Ja also wenn die Erde einmal so fest getrocknet ist, wird das nie wieder was. (Ich könnte jetzt detailliert erklären, was genau die Tonminerale machen und wie sie zusammenklumpen, ahahaha - das Nerdtum erspare ich euch allen mal…) Also muss das Pflänzchen mindestens umgetopft werden. Stecklinge klingen nach einer guten Idee, wenn die Ästhetik zählt.
Ich hatte vor dem Gießen nicht gedacht, dass es komplett durchgetrocknet ist, das hat sich dann erst gezeigt. War kurz entsetzt.
Also dass ich die Erde neu machen muss, dürfte klar sein.
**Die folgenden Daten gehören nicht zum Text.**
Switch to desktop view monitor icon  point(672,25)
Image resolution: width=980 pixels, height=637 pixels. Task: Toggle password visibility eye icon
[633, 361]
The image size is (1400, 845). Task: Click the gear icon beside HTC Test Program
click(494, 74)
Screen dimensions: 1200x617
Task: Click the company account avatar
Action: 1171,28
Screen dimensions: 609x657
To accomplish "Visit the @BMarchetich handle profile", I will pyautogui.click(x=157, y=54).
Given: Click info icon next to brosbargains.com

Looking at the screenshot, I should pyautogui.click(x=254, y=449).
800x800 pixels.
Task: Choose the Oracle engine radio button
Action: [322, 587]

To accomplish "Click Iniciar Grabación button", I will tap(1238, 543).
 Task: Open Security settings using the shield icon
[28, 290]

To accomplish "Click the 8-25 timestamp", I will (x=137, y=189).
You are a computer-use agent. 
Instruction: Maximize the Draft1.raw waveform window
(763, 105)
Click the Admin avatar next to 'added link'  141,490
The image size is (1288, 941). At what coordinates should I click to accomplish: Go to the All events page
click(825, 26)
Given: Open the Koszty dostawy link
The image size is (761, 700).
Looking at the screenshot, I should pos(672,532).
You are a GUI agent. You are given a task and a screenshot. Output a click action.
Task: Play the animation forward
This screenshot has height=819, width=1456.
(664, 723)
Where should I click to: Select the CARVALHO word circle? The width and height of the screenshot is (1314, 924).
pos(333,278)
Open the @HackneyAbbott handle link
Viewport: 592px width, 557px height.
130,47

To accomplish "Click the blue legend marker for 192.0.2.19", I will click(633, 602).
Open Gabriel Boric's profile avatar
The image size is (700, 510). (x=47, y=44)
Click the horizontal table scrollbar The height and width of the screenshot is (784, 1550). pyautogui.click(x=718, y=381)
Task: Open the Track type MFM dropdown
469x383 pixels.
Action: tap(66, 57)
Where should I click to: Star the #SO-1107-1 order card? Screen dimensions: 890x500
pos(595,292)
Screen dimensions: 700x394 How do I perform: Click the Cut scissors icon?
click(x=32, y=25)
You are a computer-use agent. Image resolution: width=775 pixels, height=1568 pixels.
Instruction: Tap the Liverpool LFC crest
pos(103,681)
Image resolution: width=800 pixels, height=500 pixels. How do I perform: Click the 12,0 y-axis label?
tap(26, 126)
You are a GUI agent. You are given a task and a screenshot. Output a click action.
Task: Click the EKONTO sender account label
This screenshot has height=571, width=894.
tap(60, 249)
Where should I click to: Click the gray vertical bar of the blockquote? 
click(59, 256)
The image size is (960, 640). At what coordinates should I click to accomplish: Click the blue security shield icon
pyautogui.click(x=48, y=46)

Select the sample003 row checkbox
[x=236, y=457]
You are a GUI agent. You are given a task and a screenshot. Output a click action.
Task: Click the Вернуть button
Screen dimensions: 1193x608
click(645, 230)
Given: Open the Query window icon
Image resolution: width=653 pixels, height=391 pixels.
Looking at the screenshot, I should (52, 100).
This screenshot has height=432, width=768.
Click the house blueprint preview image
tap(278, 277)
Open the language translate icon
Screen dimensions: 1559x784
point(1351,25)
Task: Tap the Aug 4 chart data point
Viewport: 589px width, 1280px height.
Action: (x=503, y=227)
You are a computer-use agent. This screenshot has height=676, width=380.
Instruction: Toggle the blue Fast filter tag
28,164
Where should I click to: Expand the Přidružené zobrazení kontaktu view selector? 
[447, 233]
Ich glaub ich fänds ganz spannend, wenn du es für Dummies erklären könntest. Wüsste schon gern, warum Erde kaputt geht, wenn sie austrocknet.
Danke für eure Tipps!
Okay, also, ganz grob gesagt: in Blumenerde sind Tonminerale drin. Das sind Schichtsilikate, also Minerale, die aus Schichten mit über die Ecken verknüpften SiO4-Tetraedern bestehen, wobei zwischen den Schichten diverse interessante Kationen sitzen. (Gibt da diverse Möglichkeiten, was für Kationen das sein können und wie die Schichten und die Kationen geschichtet sind - ist ne ganze Gruppe von Mineralen.) In feuchter Blumenerde sind die mehr oder weniger mit Wasser bedeckt, also, die Mineral-Oberfläche, die ne interessante elektrische Ladungsverteilung hat, interagiert mit Wasser-Molekülen. Trocknet die Erde nur oberflächlich aus (also wenn man ein paar Tage nicht gegossen hat oder so), ist das kein Problem: die Wassermoleküle bleiben brav da sitzen bis Wasser-Nachschub kommt. Aber wenn die Erde komplett durchtrocknet und längere Zeit trocken bleibt, verziehen sich auch irgendwann die Wassermoleküle auf den Tonmineralen. (Es passieren noch andere lustige Dinge wie eine Änderung des pH, die wiederum mit der Ladungsverteilung auf den Oberflächen spielt.) Und wenn das passiert, schnappen sich die Tonminerale das nächstbeste: andere Tonminerale, mit denen sie dann fröhlich verklumpen. Und wenn das erst mal passiert ist, kommt da auch kein neues Wasser mehr zwischen… Jedenfalls nicht unter pH-Bedingungen, unter denen eine normale Topfpflanze überlebt. (Und ich widerstehe gerade dem Impuls, all die Ungenauigkeiten ausbügeln zu wollen - aber dann würde das hier seeehr lang.)
Kann man sie durch mechanische Beanspruchung in Verbindung mit Flüssigkeit wieder brauchbar machen?